Now that most United Methodist congregations are led by an ordained clergyperson, many congregations are taking seriously the command to have Communion as often as possible, moving toward more frequent celebrations of Communion – monthly, in most cases, and even weekly in some places.  Some are asking, “Isn’t that too much?” and again I answer, “How much of God’s grace is too much?”


Friends, Communion is not special because it only comes around every once in awhile.  It was never intended to be a rare treat; it’s supposed to be daily bread.  What makes it special is the presence of Christ and the gift of grace.  Communion is celebrated weekly in our sanctuary on Wednesdays at 5:30.  If you’re hungry and thirsty for more of God’s presence, then be here.

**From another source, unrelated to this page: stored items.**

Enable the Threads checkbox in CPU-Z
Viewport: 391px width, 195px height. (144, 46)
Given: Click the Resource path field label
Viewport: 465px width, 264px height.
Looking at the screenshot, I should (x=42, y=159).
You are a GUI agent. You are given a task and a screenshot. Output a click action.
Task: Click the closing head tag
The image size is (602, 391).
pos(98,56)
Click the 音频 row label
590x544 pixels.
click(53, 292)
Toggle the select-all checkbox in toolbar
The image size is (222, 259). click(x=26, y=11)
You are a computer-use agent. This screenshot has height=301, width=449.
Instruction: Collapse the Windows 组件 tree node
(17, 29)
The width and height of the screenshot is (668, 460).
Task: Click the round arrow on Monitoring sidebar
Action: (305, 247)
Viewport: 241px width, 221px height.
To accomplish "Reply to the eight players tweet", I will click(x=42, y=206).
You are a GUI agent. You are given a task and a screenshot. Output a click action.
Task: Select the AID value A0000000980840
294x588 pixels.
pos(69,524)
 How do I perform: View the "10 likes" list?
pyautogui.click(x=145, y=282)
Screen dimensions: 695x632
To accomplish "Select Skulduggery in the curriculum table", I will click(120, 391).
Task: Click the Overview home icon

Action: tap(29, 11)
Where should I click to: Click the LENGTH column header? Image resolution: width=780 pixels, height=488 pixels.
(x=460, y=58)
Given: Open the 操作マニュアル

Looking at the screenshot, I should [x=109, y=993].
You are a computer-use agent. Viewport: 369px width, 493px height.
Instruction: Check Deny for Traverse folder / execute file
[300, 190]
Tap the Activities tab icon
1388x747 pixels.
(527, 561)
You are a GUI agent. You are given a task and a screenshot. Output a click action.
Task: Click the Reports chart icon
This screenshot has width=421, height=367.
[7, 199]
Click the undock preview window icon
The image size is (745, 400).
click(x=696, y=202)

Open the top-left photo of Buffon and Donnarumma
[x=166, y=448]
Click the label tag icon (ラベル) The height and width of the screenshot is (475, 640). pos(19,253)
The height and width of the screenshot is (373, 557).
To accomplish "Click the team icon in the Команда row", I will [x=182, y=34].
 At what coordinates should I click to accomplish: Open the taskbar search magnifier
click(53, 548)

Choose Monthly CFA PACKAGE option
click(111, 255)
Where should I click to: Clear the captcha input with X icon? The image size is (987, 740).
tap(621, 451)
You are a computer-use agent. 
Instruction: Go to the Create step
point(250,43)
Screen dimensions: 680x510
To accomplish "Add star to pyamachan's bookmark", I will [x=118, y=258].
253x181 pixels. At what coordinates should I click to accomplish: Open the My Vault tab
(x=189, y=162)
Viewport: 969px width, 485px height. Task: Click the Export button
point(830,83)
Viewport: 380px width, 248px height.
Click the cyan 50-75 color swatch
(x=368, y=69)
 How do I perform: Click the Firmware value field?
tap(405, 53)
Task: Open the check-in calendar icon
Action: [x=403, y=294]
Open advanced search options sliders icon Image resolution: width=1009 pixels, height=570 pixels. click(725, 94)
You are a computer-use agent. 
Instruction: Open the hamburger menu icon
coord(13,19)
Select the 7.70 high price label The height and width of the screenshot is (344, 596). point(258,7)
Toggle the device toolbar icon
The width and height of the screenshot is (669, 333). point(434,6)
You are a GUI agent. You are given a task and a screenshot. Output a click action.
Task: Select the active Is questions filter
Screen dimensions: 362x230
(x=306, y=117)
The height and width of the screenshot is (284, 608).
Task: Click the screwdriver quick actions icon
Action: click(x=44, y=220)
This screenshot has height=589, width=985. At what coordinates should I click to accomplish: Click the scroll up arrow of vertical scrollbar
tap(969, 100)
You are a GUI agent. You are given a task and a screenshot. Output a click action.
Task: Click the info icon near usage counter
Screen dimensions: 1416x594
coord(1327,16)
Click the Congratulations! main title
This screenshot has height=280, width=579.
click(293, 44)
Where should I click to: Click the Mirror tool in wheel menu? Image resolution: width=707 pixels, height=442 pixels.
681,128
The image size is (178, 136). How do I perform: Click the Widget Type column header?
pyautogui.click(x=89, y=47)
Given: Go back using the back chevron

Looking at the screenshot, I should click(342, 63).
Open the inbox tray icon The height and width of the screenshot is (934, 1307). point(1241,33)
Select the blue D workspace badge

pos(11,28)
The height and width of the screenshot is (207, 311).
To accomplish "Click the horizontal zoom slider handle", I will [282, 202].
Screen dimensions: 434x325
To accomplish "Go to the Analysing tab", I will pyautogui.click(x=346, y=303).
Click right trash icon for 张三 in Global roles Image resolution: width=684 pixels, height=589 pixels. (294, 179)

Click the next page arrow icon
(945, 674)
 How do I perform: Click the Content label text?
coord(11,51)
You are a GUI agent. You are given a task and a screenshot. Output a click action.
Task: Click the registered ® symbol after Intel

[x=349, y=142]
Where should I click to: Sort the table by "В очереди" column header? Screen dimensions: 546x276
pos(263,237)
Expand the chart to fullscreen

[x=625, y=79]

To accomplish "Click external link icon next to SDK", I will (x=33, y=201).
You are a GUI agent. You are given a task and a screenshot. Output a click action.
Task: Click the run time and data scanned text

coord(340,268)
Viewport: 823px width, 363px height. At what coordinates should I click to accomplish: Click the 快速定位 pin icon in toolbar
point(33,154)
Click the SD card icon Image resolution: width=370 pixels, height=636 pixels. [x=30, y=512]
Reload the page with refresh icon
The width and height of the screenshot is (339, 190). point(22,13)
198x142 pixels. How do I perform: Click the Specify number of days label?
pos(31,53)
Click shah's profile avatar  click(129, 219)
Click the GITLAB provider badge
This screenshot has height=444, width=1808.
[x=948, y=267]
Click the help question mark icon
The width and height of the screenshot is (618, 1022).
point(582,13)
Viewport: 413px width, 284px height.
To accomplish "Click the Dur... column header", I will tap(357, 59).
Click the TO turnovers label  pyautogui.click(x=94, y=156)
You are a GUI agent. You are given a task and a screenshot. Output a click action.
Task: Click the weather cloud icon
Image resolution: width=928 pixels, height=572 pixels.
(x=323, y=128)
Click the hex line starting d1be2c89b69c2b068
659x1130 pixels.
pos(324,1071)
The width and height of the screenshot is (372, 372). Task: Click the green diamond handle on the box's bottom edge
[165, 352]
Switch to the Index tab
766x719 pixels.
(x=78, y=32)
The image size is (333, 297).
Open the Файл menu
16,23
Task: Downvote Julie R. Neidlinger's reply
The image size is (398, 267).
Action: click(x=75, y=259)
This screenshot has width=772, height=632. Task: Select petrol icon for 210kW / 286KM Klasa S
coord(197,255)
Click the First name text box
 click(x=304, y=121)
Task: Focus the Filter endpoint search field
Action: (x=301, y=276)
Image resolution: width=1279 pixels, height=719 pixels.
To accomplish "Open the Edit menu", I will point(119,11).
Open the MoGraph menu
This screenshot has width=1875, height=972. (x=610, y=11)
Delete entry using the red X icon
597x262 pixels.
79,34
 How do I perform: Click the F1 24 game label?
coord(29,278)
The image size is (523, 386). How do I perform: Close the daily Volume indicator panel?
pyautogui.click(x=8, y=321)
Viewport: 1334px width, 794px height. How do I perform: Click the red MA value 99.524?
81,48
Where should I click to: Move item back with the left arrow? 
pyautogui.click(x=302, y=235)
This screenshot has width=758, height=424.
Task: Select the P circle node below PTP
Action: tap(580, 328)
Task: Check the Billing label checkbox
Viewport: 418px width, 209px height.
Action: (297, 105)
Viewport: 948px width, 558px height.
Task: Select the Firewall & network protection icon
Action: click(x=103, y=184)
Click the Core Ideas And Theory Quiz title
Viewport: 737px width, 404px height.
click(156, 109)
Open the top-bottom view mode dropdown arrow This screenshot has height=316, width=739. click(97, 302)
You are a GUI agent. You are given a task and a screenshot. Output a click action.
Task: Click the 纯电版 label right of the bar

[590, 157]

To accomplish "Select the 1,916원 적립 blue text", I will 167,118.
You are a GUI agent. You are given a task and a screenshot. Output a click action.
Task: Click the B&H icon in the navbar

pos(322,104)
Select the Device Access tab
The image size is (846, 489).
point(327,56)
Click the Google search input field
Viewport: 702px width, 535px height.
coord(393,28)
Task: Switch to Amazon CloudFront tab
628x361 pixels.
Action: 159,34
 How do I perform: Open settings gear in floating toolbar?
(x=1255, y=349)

God’s grace is abundant and there’s always plenty to go around.  No doubt you notice what big pieces of bread I break off for you when you come to receive Communion.  Some of you think “it’s too much,” but again I ask, “How much of God’s grace is too much?”  Friends, I give you those big pieces intentionally.  This is a feast of grace, not a meager meal.  God gives grace in abundance; who are we to be stingy with what God has given abundantly?


That big piece of bread is a significant reminder of the abundance of God’s grace, even if you have to chew on it for more than one bite, I want you to take that time chewing to think about just how good and generous God is, and knowing that in the economy of God’s kingdom, there is always plenty to go around.  When someone complains about the bread being too big, too much, you just look them right in the eye and say, “And how much of God’s grace is too much?”


Jesus desires to eat this meal with us.  I am so honored that Jesus thinks enough of me, loves me enough, to invite me to his table.  Jesus takes his place at a table packed with all sorts of unworthy people.  Take a look at the table; it may look like bread and wine up there, but the main course is an abundance of God’s love and grace.


Are you hungry for some grace?  I hope so; dinner is served.